• _Teks Sumber_:
————————

PBB tidak pernah mengakui keabsahan integrasi tersebut. Setelah jatuhnya Soeharto pada tahun 1998, rezim Indonesia yang baru menawarkan referendum kepada rakyat Timor Leste, yang nantinya diorganisasi oleh PBB. Pada tahun 1999 rakyat Timor Leste memilih menolak integrasi dengan Indonesia, dan pada tahun 2002 Timor Leste menjadi sebuah negara baru.

Segera setelah pemungutan suara, tentara Indonesia dan milisi Timor Leste yang mereka latih merasa marah atas penolakan integrasi sehingga mereka mengamuk, melakukan pembunuhan dan perusakan. Mereka juga memaksa sepertiga penduduk untuk meninggalkan Timor Leste; kebanyakan dari mereka dipaksa melewati perbatasan menuju Timor Barat.

Kronologi

Berapa banyak anak yang dikirim ke Indonesia?

Pada tahun 2006 seorang perwakilan PBB yang mengurusi masalah pengungsi (UNHCR) memberikan informasi kepada CAVR bahwa antara tahun 1975-1999 ada 4.534 anak Timor Leste yang masih kecil yang dipindahkan ke Indonesia (Laporan CAVR Bagian 7.8.4.1 No. 353).

Sekitar separuh dari anak-anak itu diambil secara perorangan—khususnya tentara Indonesia dan pegawai negeri sipil Indonesia. Anak-anak tersebut diambil dari Timor Leste antara tahun 1975 sampai awal 1980-an, selama terjadi perang.

————————

• _Daftar Tersedia_:
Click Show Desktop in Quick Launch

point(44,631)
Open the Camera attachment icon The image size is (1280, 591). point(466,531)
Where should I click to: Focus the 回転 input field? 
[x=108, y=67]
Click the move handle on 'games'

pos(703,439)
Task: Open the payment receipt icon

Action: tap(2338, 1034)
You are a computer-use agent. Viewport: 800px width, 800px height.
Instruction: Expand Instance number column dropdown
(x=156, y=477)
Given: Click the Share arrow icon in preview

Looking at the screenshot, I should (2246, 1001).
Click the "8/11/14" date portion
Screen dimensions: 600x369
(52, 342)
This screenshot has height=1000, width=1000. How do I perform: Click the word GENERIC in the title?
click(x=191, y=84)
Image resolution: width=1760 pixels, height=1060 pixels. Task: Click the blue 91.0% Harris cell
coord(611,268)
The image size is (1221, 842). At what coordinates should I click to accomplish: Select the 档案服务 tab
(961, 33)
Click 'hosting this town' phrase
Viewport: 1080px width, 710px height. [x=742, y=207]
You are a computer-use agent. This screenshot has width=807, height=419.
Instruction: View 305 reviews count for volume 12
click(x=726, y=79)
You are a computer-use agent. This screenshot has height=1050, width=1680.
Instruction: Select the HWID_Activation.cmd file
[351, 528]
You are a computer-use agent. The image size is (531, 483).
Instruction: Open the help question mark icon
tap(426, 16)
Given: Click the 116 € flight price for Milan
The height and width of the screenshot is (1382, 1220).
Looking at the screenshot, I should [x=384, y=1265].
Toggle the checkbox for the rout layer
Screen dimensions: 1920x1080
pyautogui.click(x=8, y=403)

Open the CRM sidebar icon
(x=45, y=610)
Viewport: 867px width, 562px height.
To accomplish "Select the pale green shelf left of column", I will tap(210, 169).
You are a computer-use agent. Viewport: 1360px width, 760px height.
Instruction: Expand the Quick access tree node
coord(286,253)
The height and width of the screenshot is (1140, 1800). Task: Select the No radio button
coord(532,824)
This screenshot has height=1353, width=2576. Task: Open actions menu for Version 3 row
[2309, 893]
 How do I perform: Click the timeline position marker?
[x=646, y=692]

————————

• _Tugas Latihan_:
1. Saring daftar di atas dan salin setiap baris yang memuat kata "size".
2. Tuliskan lanjutan teks tentang Timor Leste di atas, dimulai setelah kalimat terakhirnya.
Daftar ini sama sekali tidak berkaitan dengan teks tentang Timor Leste.

• _Jawaban_:
1.
Open the Camera attachment icon The image size is (1280, 591). point(466,531)
The image size is (1221, 842). At what coordinates should I click to accomplish: Select the 档案服务 tab
You are a computer-use agent. The image size is (531, 483).

2.
Separuh lainnya dikirim ke instansi pemerintah, swasta dan keagamaan di Indonesia. Praktik ini terus terjadi sepanjang masa pendudukan Indonesia.

Selain itu, banyak anak Timor Leste yang lebih tua yang dikirim untuk belajar di Indonesia. Dalam kasus ini, mereka tetap menjalin hubungan dengan keluarga mereka, tidak seperti anak-anak yang lebih kecil, yang menjadi fokus di sini.

Siapa yang mengambil anak-anak itu dan mengapa?

Anak-anak yang diambil untuk diadopsi

Tentara dan pegawai negeri sipil Indonesia secara perorangan mengambil anak-anak Timor Leste untuk mereka adopsi sendiri atau diberikan kepada keluarga lain. Sebagian besar anak ini diambil dari Timor Leste antara tahun 1975 sampai awal 1980-an ketika terjadi perang antara tentara Fretilin dan tentara Indonesia.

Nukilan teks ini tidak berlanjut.